As we have already previewed (#175, #178, #183, #184), in the priestly sacred world, all bodily emissions are deemed impure—whether that be saliva, puss, urine, semen, or blood—and the “infected” individual must undergo a process of regaining his/her state of purity. In Leviticus this usually involved being quarantined off from the community for 7 days, a washing of one’s clothes and body, and then a sacrificial offering done after the 7 days which atones the individual of his/her “sin.” The example of the impure menstruating woman follows this outline (Lev 15:19-24).

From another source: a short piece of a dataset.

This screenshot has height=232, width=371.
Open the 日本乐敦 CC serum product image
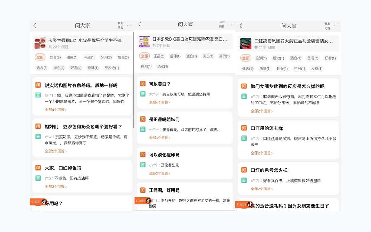point(144,42)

Scholars have long noticed minute differences in theology and emphasis between Leviticus 1-16 and 17-26. These differences have led scholars to conclude that both of these textual compositions were penned by different Aaronid scribes, and perhaps at different times and for different occasions. That would explain the contradiction regarding the punishment for having lain with a menstruating women. Moreover, Leviticus 17-26 seems to be less tolerable with regard to such offenses. Indeed, as in Leviticus 15, so too in Leviticus 20 the man who lies with a menstruating women is deemed impure, but he and she are to be “cut off” from the people and presumably the land. They are no longer of Yahweh’s people, Yahweh’s covenant! (See other offenses that included being “cut off” in the Priestly Writer.)

So per our texts, any modern “Christian” man, therefore, who believes in “the Bible” and sleeps with his darling menstruating woman, let it be known that Yahweh himself has declared him and her unfit to be his people. It is not only appalling to the human species in general that 21st century human beings feign belief in this 3,000 year old text, but that they actually try to legitimate the texts as “morals” for today’s societies, values, and worldview. Are these people being honest to themselves, and more importantly to these ancient texts?

In fact, the ancient Israelites are here, as elsewhere, following ancient Near Eastern cultural norms and perspectives. Both in Egypt, Babylonia, and Persia, a menstruating women was also classified as impure and needed to be quarantined from the community for a set period of time. There is even literary evidence that suggests that the menstruating woman in her impure state risks spreading that impurity to others. In Leviticus 15, any individual who comes into contact with the woman, sits on anything the woman sat on, touches any item which she has touched, etc., becomes themselves impure!

Thus, we readily see that this perception and normative behavior and the purification or quarantine laws which such beliefs created are cultural attitudes shared throughout the peoples of the ancient Near Eastern world. This is the conclusion that studying the biblical literature comparatively in its own, and proper, historical and literary contexts leads us to. When modern readers, who know nothing about ancient literature, start pontificating that such culturally conditioned attitudes and norms were God-given laws, was a moral code given by God, capital G, these people are guilty of neglecting these very texts, of understanding them, the cultures that produced them, their authors, their historical and literary worlds, etc. Such people, “the people of the Book,” are in fact ironically the biggest enemies of these texts! They have pontificated views inline with their own belief system while on the other hand disparaged and ignored the actual views of the texts themselves, the cultures that produced them, their historical contexts, authors, audiences, etc.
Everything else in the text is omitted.